TASK ITEM:
What is needed is the number of lines below that contain the string "will", with no other text.

⁂

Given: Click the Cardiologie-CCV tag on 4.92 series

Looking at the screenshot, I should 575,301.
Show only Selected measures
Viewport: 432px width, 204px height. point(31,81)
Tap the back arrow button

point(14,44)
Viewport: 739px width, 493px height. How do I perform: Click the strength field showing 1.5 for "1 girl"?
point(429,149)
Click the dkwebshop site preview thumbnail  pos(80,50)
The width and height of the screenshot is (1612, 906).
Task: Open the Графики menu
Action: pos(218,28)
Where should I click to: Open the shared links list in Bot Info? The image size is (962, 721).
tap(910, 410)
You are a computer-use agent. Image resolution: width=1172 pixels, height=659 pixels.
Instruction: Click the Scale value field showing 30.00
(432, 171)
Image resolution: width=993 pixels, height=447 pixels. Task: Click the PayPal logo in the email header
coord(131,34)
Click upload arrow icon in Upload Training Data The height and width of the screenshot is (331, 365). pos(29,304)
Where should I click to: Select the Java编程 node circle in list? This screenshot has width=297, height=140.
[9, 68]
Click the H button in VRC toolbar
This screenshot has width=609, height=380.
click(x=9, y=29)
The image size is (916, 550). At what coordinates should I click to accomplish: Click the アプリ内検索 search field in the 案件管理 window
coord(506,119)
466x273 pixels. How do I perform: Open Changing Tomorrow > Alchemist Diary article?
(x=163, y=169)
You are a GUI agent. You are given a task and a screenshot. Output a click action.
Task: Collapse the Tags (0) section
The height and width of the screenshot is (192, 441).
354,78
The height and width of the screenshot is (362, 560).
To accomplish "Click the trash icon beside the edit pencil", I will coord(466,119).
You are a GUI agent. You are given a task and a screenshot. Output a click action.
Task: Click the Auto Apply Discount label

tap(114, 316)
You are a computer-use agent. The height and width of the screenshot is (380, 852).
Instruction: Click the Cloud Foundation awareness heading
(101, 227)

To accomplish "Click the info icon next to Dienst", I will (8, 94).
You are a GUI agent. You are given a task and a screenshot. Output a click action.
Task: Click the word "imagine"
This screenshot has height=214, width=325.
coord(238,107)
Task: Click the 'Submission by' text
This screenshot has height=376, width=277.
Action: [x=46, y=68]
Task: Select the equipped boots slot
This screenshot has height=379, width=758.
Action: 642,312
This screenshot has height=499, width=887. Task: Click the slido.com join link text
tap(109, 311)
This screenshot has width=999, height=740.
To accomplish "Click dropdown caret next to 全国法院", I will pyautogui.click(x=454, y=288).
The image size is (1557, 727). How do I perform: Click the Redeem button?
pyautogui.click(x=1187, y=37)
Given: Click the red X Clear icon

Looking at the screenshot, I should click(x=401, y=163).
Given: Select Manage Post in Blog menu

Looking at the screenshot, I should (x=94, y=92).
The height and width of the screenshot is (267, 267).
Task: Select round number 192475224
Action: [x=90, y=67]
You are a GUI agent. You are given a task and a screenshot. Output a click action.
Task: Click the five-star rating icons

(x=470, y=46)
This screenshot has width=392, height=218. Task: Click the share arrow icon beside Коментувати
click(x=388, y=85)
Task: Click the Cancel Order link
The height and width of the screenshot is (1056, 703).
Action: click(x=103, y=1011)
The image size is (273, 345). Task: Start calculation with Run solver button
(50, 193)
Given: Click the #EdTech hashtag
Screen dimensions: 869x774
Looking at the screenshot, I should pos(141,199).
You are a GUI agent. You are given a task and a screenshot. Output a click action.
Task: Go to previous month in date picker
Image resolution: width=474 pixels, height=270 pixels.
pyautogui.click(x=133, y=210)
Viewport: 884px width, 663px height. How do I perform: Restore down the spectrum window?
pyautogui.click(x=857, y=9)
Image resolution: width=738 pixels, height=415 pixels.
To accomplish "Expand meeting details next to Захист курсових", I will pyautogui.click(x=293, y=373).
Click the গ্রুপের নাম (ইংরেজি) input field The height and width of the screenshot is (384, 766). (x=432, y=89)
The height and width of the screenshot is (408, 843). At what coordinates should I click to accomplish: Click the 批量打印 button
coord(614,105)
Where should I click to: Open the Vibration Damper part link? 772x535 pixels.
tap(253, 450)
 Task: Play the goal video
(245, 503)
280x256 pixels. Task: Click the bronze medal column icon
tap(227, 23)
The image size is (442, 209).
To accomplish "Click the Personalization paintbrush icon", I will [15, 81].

⁂

EXERCISE SOLUTION:
5